Wigglesworth dropped a small rug fashioned just for the purpose in front of his lordship’s chair before carefully placing his mauve satin-clad knee to it and motioning for his lordship to, if he pleased, lift the leg currently bearing the offending footwear.
“Yes, I have, haven’t I? Frenchmen are by nature a filthy people, but their language is quite melodious, don’t you think? So much better to say merde than mercy, which sounds so…plebian.”
Justin allowed his good angel and his naughty angel a few moments of debate before deciding he should be a better man. “Merde is not French for mercy, Wigglesworth. It is, in point of fact—and forgive my blushes—the word employed most often by the French in referring to…excrement.”
Wigglesworth, who prided himself on having risen from the depths of being put out as a chimney sweep in Piccadilly forty years previously to the heights of caring for arguably the most exquisite gentleman in this or any realm, looked up at the baron with tears in his eyes. “I am devastated, my lord. Ashamed. Aghast. Humiliated.”
“Yes, I should think you would be. Shall I give you the sack?” Justin asked him as Wigglesworth applied boot black and began rubbing an invisible mar with everything that was in his pitifully thin body.
“If it would be your wish, my lord.”
Damn. It was difficult to joke with Wigglesworth. The man was much too committed, too serious. “No, I shan’t dismiss you. After all, if you left you’d probably take Brutus with you. I would miss his conversation.”

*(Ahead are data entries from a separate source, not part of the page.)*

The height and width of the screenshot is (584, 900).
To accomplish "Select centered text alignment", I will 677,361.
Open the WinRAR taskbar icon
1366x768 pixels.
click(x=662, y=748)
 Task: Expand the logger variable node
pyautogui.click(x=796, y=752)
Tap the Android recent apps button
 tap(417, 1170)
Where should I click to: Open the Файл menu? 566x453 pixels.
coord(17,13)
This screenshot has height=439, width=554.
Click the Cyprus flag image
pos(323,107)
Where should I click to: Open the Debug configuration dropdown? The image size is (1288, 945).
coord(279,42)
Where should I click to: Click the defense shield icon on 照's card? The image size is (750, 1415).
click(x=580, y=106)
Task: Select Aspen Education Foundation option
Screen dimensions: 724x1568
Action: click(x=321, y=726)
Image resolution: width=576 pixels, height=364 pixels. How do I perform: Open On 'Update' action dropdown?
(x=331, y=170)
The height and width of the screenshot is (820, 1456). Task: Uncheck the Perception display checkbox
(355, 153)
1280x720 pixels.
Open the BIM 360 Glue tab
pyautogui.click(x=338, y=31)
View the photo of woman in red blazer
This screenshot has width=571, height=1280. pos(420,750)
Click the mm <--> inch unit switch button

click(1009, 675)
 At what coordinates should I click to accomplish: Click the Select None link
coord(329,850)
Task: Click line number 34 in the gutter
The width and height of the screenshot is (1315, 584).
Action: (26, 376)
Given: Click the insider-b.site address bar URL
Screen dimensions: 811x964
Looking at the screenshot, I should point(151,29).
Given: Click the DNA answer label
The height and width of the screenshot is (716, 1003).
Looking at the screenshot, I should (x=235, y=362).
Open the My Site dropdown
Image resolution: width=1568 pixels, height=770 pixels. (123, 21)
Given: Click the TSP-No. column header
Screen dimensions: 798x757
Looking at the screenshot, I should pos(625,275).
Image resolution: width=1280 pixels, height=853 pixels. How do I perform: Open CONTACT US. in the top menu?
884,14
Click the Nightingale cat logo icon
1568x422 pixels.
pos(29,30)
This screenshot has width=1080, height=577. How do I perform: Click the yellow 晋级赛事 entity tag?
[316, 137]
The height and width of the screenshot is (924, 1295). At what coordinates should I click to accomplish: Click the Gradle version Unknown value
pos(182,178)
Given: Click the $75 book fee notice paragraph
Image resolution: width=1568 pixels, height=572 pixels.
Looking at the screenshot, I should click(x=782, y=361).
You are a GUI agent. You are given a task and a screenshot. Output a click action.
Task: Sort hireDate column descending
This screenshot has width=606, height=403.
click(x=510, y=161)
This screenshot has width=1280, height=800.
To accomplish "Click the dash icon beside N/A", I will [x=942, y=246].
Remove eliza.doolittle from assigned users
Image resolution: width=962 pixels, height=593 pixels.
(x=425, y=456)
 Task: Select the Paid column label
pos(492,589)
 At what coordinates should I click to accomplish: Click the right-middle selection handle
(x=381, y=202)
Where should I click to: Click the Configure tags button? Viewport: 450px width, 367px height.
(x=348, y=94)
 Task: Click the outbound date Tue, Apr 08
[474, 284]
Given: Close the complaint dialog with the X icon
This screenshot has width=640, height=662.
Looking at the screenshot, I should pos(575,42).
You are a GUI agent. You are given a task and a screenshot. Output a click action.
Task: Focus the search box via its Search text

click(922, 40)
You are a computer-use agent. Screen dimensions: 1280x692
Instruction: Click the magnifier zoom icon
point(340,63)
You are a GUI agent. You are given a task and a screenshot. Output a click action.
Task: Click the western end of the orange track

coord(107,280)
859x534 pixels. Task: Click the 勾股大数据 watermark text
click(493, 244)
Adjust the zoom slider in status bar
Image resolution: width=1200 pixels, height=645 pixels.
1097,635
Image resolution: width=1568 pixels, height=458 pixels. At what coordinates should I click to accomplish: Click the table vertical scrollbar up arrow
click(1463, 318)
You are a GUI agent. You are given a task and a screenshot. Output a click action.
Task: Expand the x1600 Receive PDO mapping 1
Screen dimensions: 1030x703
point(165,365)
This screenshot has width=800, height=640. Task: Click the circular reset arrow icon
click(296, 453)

“Brutus doesn’t speak, my lord,” the literal-minded Wigglesworth pointed out as he gave one last swipe at the boot and stood up once more.
“Precisely. Which puts him head and shoulders above most people. He can be counted on to never say anything boring. Ah, much better, thank you. I shall now not be ashamed to show myself in public.” He looked toward the window once more, and frowned to see a new flag blowing in the breeze. “Wigglesworth, it would seem the lady’s ship has just dropped anchor. Promise me you will not flee screaming from the docks if she should not be all you believe necessary in my wife.”
“I will do my utmost to contain myself,” the valet promised. “It remains to be known what you will do, my lord.”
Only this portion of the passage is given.